Benoît Mariage, est-ce qu’on peut dire qu’ « Habib, la grande aventure » est une fable sur l’identité ?
Oui. Je voulais offrir une histoire attractive et drôle, mais aussi interpeller. La réflexion proposée par le film dépasse le contexte de la double culture belgo-marocaine : pourquoi est-ce si difficile de devenir ce que l’on est ? Questionnement exacerbé quand on est écartelé par les différents milieux qui nous composent, comme c’est le cas d’Habib, acteur intellectuel engagé dans la modernité, issu d’une famille traditionnelle.
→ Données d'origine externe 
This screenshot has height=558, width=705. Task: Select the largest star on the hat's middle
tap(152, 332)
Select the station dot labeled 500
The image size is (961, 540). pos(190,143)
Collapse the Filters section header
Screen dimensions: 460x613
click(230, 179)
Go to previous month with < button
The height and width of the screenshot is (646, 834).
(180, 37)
La grande aventure humaine qu’évoque le titre n’est pas d’avoir parcouru 40.000 km pour aller sur la Lune, c’est une aventure bien plus compliquée, celle de franchir cette distance qui nous sépare de nous-mêmes.
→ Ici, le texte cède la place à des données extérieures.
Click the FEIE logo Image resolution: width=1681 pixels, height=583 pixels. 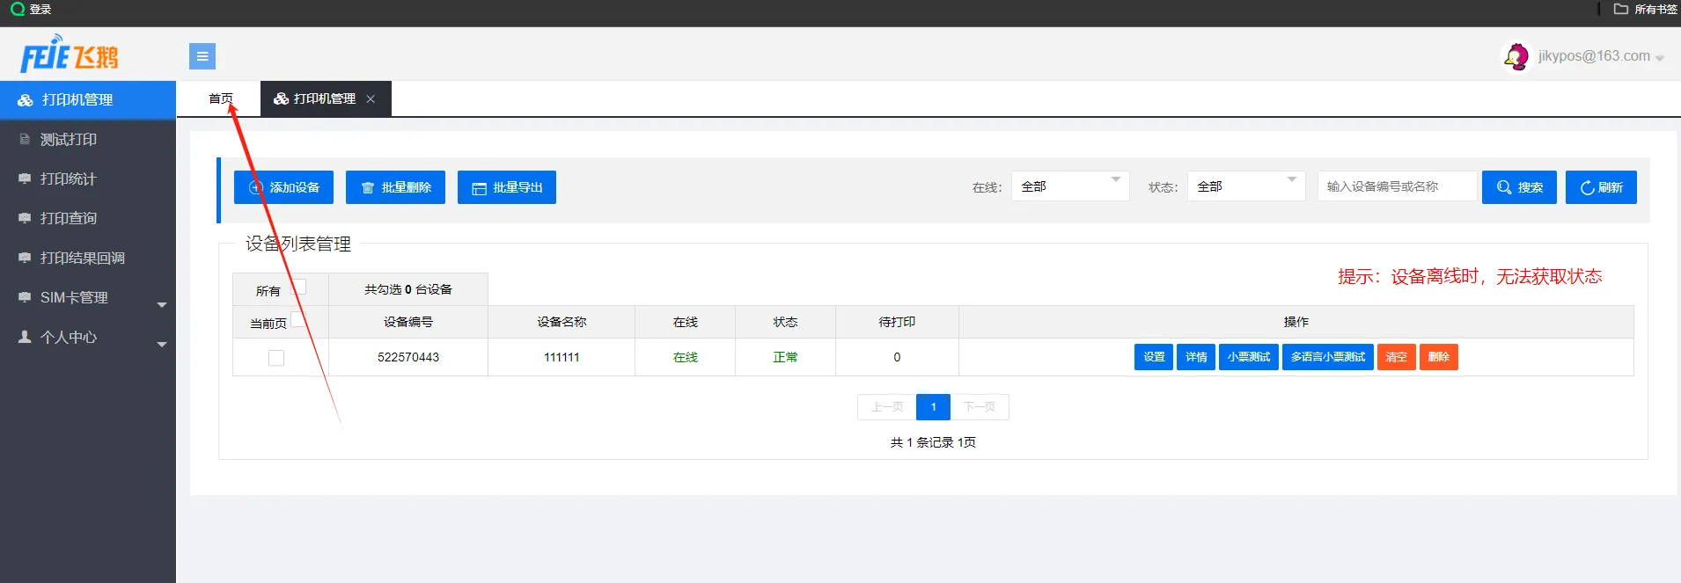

Au départ, il y a une histoire vraie ?
Oui. Lors d’un atelier avec mes étudiants, je rencontre Bilal, un jeune acteur d’origine marocaine. On sympathise, il me demande d’animer un atelier cinéma dans son quartier. Et puis quatre ans sans nouvelles. Quand je vais au cinéma voir « Le Tout Nouveau Testament » (2015) de Jaco Van Dormael, je découvre Bilal en jeune gigolo dans le lit de Catherine Deneuve. Je l’appelle pour le féliciter : « Tes parents doivent être fiers ! ». « Tu parles ! », me répond-il. « Quand ils m’ont demandé ce que j’allais faire dans ce film, je leur ai dit que j’aidais une vieille dame à faire ses courses. » La tristesse d’avoir dû occulter cette expérience à ses parents fut le point de départ de mon écriture.
C’est pour cela que Catherine Deneuve a accepté ?
Je ne sais pas. Mais elle se souvenait très bien de ce jeune homme. Pourtant, c’était mal embarqué, elle m’a dit qu’elle n’aimait pas jouer son propre rôle. J’ai répondu que le scénario se charpentait autour d’elle, que si elle refusait, tout s’effondrait. Elle a fini par dire oui. Je pense que le scénario l’avait amusée. Je lui en suis très reconnaissant.
La honte habite-t-elle Habib ?
Oui, la honte est une blessure de l’âme d’Habib, blessure qu’il ignore et que, j’espère, le spectateur devine. Elle fragilise son identité. De peur de ne plus être aimé, il veut répondre aux attentes des différents milieux qui le composent. Et là, c’est mission impossible. Toute la tension dramatique du film est construite sur ce tiraillement intérieur perpétuel. Le monde moderne est fait de transfuges. C’est une bonne chose. Mais lorsqu’on quitte le monde qui nous a vu naître et dans lequel on a grandi pour adhérer à un nouveau monde, que garde-t-on des valeurs de ce monde originel, que prend-on des valeurs de ce monde d’adoption ? Le tiraillement d’Habib, nous sommes beaucoup à l’avoir ressenti de l’intérieur, à un moment donné de notre vie.